The Federal Aviation Administration ordered the airline to fix the problem and gave Southwest until Tuesday to replace the parts on more than 80 of its jets. The airline filed for and received extension to finish the job and now has until Dec. 24.
In the meantime, both Southwest and the FAA say there is no immediate danger to passengers. A Southwest spokeswoman called the parts “perfectly safe.”
But some passengers are nervous, and critics say it’s a sign the government agency has gotten too cozy with the airlines it is supposed to police.
“They have been allowing airlines to self-evaluate the jets to determine if there’s a problem, and every once in awhile they send an inspector from the FAA to do a surprise evaluation and that’s the only way they’re finding these unauthorized parts on these planes,” said Kate Hanni, a vocal airline critic and advocate of passengers’ rights. “They are eroding the confidence of the flying public if they allow Southwest to pass on this very significant maintenance issue.”
The part in question deflects hot air from the engines away from the wing flaps — the problem was discovered 10 days ago. Southwest says a maintenance vendor it contracted with used a subcontractor that supplied the unauthorized parts and that the airline has since suspended its relationship with the vendor. After a brief grounding, the planes were allowed back in the air.
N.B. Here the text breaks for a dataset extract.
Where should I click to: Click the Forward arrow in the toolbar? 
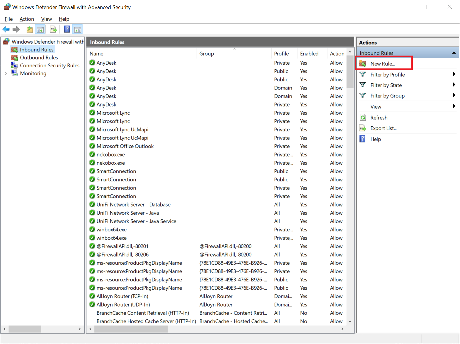(16, 29)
In the interim, Southwest has replaced the parts on 30 of the problem planes.
Customers are not necessarily at ease.
“It’s a little bit scary. You know there are those of us who are already afraid of flying and nervous about all the security that’s involved, so that makes me a little bit nervous to hear that,” one passenger said.
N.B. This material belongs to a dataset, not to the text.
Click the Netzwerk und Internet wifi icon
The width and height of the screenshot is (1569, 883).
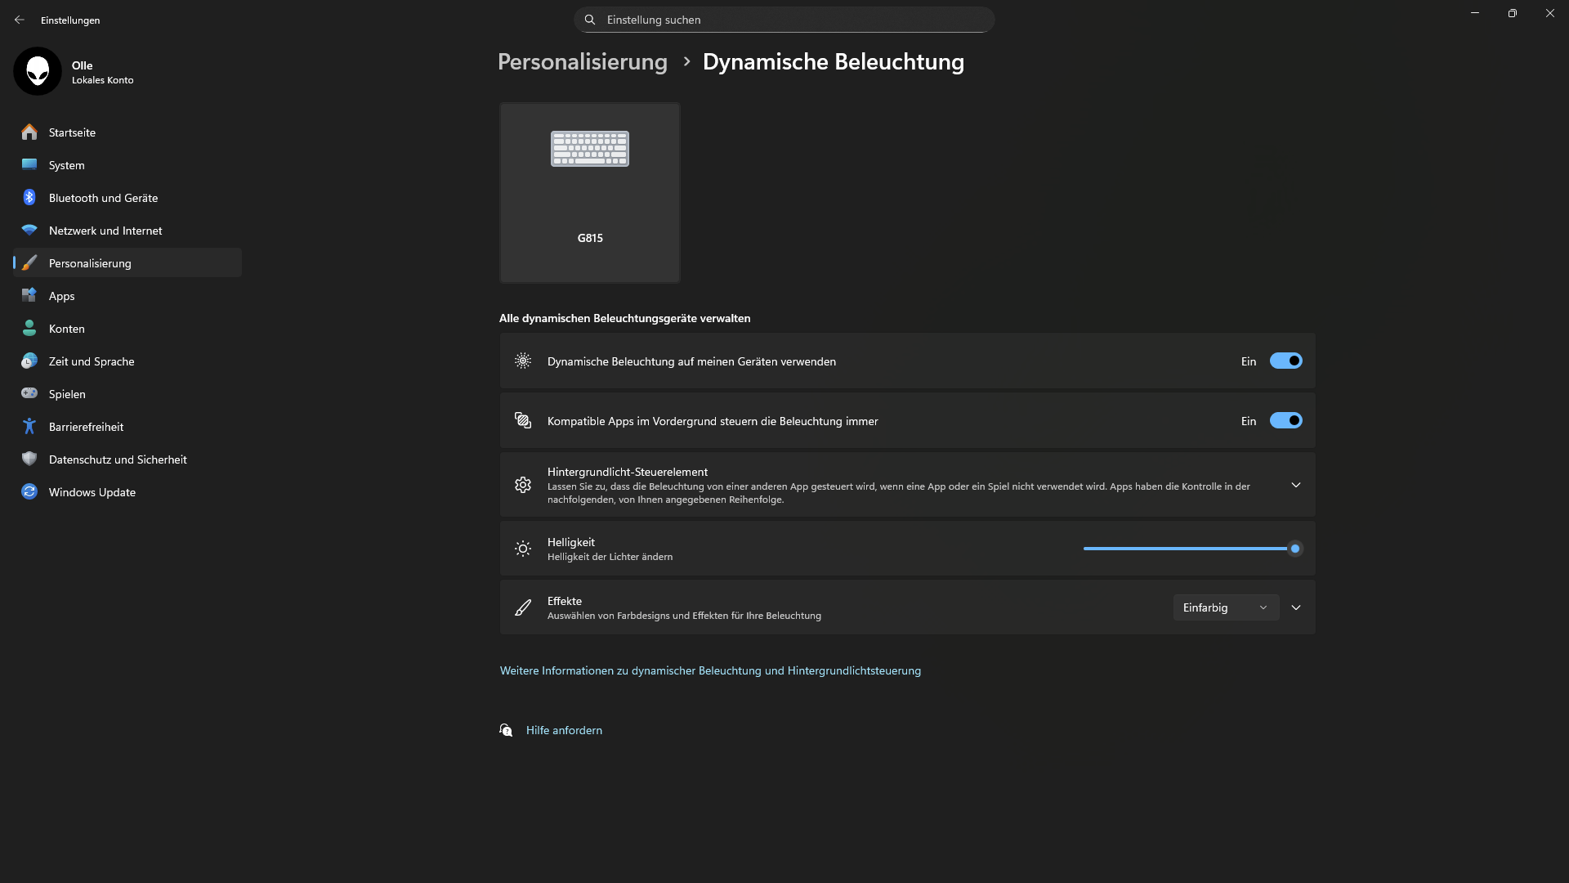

“Southwest has done a pretty good job, I think, over the years of maintaining a great record and running a great business. But at the same time, getting on a plane that flies at 35,000 feet a lot, you really like those things not to be in the back of your minds,” another passenger said.
The latest Southwest setback comes just months after it paid out $7.5 million to settle allegations that it operated nearly 60,000 flights without the required inspections — and just weeks after a hole in the fuselage of one of its jets forced an emergency landing.